Children of incarcerated parents face increased risks of financial and emotional instability, the new study, released by the Annie E. Casey Foundation, reports.
“Incarceration breaks up families, the building blocks of our communities and nation,” reads the study. “It creates an unstable environment for kids that can have lasting effects on their development and well-being.”
Some 186,000 kids in Illinois, representing 6 percent of the state’s child population, have a parent who has served time behind bars. Nationally, 5 million kids, or 7 percent of the child population, have had a parent in jail or prison during their childhood, according to the research, based on data from 2011 and 2012.
Parental incarceration increases the risks of children living in poverty, becoming homeless, dropping out of school and developing mental health disorders, including anxiety and depression, among other adverse experiences.
“Having a parent incarcerated is a stressful, traumatic experience of the same magnitude as abuse, domestic violence and divorce,” according to the report.
Most children with an incarcerated parent are under the age of 10. African-American and Latino children are respectively about seven and two times more likely than their white peers to have an incarcerated parent.
Among the U.S. states, the share of children with an incarcerated parent is highest in Kentucky, at 13 percent, and lowest in New Jersey, at 3 percent.
“Our nation’s overreliance on incarceration has left millions of children poorer, less stable and emotionally cut off from the most important relationship of their young lives,” Patrick McCarthy, president and CEO of the Annie E. Casey Foundation, said in a statement. “We are calling on states and communities to act now, so that these kids — like all kids — have equal opportunity and a fair chance for the bright future they deserve.”
The report includes several recommendations to help improve the well-being of children and families with an incarcerated parent. Sentencing and prison-assignment decisions, for example, should take into account the impact on children and families. The report also calls for expanding access to counseling, parenting courses, educational programs, job training, employment opportunities, affordable housing and other services for affected families. Other recommendations include requiring courts to inform local social service providers when a parent is incarcerated so they can connect with impacted families. In addition, the report recommends that correctional institutions adopt more family-friendly visitation policies.
Voices for Illinois Children is among the groups reacting to the report’s findings.
“It’s critical for Illinois’ leaders to take action to expand programs that address the trauma a child experiences when their parent is incarcerated,” Voices for Illinois Children’s policy analyst Leslie Helmcamp said in a statement. “Illinois lacks a broad-based support system targeted to children of incarcerated parents, and most programs lack a trauma-centered approach that specifically meet the needs of children who are separated from their parents.
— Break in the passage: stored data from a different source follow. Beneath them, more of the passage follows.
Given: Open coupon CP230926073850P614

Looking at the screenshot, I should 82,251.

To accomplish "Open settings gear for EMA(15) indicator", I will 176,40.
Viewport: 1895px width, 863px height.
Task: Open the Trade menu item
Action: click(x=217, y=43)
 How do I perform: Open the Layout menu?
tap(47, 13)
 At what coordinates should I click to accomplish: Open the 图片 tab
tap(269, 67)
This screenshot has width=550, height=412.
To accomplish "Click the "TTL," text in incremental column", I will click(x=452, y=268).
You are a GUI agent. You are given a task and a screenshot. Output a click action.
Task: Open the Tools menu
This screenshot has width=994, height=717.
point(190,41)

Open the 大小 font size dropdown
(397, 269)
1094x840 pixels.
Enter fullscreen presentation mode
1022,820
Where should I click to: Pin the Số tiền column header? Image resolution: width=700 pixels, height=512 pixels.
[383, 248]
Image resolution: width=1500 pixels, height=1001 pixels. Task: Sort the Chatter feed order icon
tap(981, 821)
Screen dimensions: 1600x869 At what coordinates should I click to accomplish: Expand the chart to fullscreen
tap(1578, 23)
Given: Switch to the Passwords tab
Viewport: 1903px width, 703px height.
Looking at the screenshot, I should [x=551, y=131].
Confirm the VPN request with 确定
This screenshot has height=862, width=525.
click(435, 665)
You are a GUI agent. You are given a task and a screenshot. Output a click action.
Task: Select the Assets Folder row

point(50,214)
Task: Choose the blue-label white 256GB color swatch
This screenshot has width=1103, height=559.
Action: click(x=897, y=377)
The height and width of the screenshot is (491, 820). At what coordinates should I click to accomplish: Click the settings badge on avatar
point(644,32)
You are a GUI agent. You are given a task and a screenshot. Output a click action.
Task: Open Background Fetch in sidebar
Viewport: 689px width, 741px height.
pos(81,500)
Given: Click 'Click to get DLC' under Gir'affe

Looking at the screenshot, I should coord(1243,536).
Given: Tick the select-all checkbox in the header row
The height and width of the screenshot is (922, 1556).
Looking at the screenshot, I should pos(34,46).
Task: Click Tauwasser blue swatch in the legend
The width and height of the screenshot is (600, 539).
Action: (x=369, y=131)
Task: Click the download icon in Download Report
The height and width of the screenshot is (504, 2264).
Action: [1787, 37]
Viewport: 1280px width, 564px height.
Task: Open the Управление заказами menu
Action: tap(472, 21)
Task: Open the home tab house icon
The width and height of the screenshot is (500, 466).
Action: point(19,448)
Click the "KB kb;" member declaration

The current budget impasse also has impacted the few services available to support parents and their children during and after a time of incarceration.”
The report was released the same day the U.S. Justice Department issued a plan aimed at “reducing recidivism through reentry reforms at the federal Bureau of Prisons.”
A component of the federal “Roadmap To Reentry” plan centers on ways to improve incarcerated people’s opportunities to “build and maintain family relationships” while in federal prison. Through the initiative, an existing pilot program for videoconferencing visitation will be implemented in female Bureau of Prisons (BOP) facilities by June 2016. The federal blueprint says an implementation plan will be developed for the eventual expansion of videoconferencing to all federal prisons.
Four BOP facilities are also set to begin a pilot program in June for children with incarcerated parents. As part of the program, young people can engage in “positive youth development activities” with their parents.
Other initiatives outlined in the Roadmap To Reentry seek to provide all federal inmates with individualized reentry preparation plans and make it easier for formerly incarcerated people to obtain state-issued identification upon their release from prison. The BOP is also reviewing its education, job training and life skills programs to ensure they are “evidence-based and targeted to the criminogenic needs of inmates.” Additionally, the bureau is looking into ways to provide greater supports to former inmates who move into residential reentry centers, or halfway houses.
The Roadmap to Reentry’s release came during the U.S. Justice Department’s inaugural National Reentry Week. From April 24 through April 30, the department is highlighting strategies to reduce recidivism and help inmates prepare for life after prison. Various reentry-related events are being held this week across the country, including resource fairs, employment programs and presentations for soon-to-be released inmates.
Over 600,000 individuals are released each year from federal and state prisons, according to the Justice Department.
“Our hope is that by expanding our approach to reentry and demonstrating what is possible at the federal level, we will ensure that our facilities support the needs of returning citizens and advance the continuing evolution of modern correctional practices, leading to safer neighborhoods and brighter futures at every level,” U.S. Attorney General Loretta Lynch said Monday at a National Reentry Week event in Philadelphia.